The DCC-IG model received a $10,000 gain from the buyout of Harleysville Group (NASDAQ:HGIC). I wasn’t expecting to have to deal with rebalancing issues so soon, so my temporary decision is to sell 50% of HGIC in that portfolio (~$10,000), which is effectively the buyout premium. This restores HGIC to ~3.3% of the portfolio, its original amount, and a full rebalance will occur at the end of the year as originally planned. Since DG investors are less concerned about capital gains, I believe this is a reasonable decision, as the 100% premium is already far more than we expected this stock to deliver in a year.
Going forward, I may need to consider rebalancing in June or investing dividends and gains from buyouts in another stock. For dividend cuts, I plan to sell the stock and then reinvest the proceeds in a new selection (one-for-one swap), though I could still have a weighting problem unless I add some cash from dividends to the proceeds (target weighting = ~3.3%).
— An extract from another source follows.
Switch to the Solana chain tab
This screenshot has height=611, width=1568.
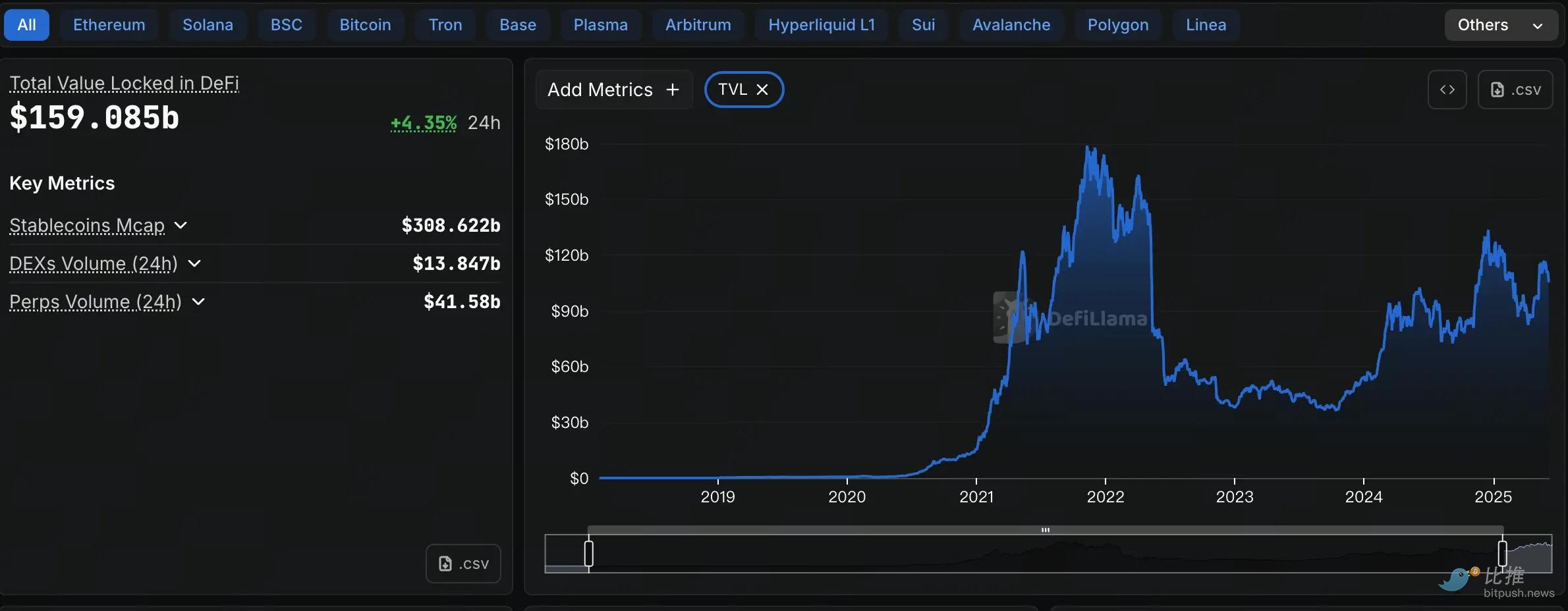point(208,25)
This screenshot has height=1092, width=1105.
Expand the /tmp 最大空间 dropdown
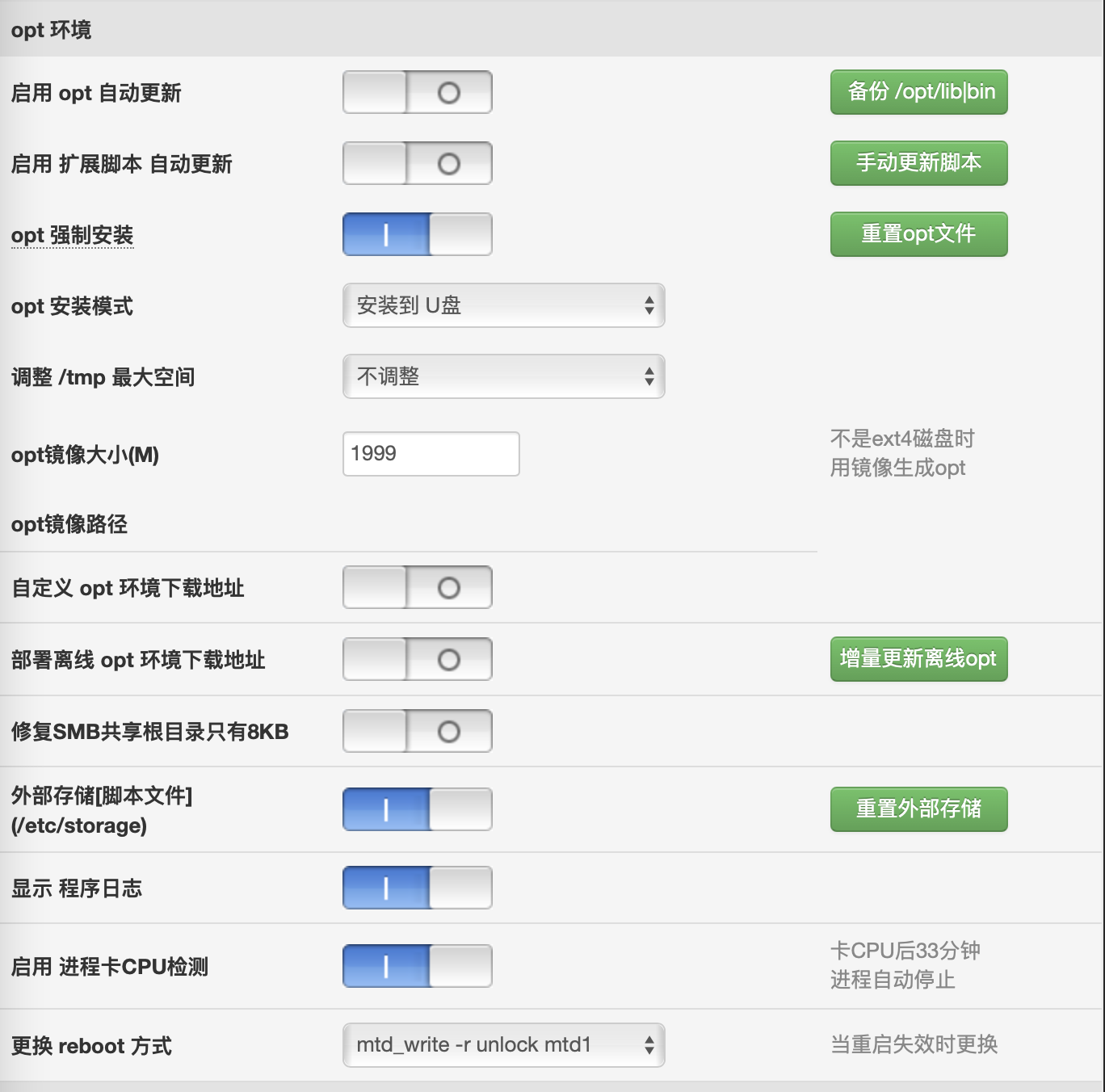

I could also invest all dividends, buyout, and div-cut sales proceeds into a short-term TIPS fund for the balance of the year, and then stick to the original plan of an annual rebalance only. Obviously individuals would likely reinvest sooner; I’m trying to avoid the need to spend too much time maintaining these portfolios. In theory, the passive approached worked for the researchers, so I’d like to test that out. A third option is to expand the portfolio to 31 stocks, since the buyout premium provides enough funds to support another holding. Based on the model, Pepsi (NYSE:PEP) would be the next addition. Any thoughts are appreciated on the rebalancing topic.
This section lists the top 3 winners and losers for each portfolio, based on total return since inception date, as well as general comments about the performance of different sector holdings.
In general, industrials, basic materials, and consumer discretionary underperformed. Utilities, drug companies, and some consumer staples outperformed, along with the HGIC buyout. This portfolio had the highest upside stock and the least negative losers.
Winners: Harleysville Group (HGIC) (+108.8%), Kimberly-Clark (NYSE:KMB) (+7.4%), Altria (NYSE:MO) (+4.3%)
Losers: Meredith Corp (NYSE:MDP) (-13.2%), Avon (NYSE:AVP) (-10.2%), General Dynamics (NYSE:GD) (-8.4%)
In general, industrials and basic materials underperformed, while utilities, telecom, and some consumer staples outperformed.
Winners: Kimberly-Clark (KMB) (+7.4%), Verizon (NYSE:VZ) (+5.4%), ConEd (NYSE:ED) (+4.6%)
Losers: Stanley Black&Decker (NYSE:SWK) (-19.6%), 3M (NYSE:MMM) (-12.7%), Emerson Electric (NYSE:EMR) (-10.4%)
This portfolio’s distribution has more info tech, industrial, and basic material stocks and fewer consumer staples than the other two models. This explains why it performed worse during this quarter, as well as its higher beta and more extreme losers. Utilities and small banks were the most positive groups for this model, with industrials, energy (just one holding), and some consumer discretionaries being the biggest losers.
Winners: Scana (NYSE:SCG) (+4.8%), Black Hills Corp (NYSE:BKH) (+4.2%), Vectren Corp (NYSE:VVC) (+3.7%)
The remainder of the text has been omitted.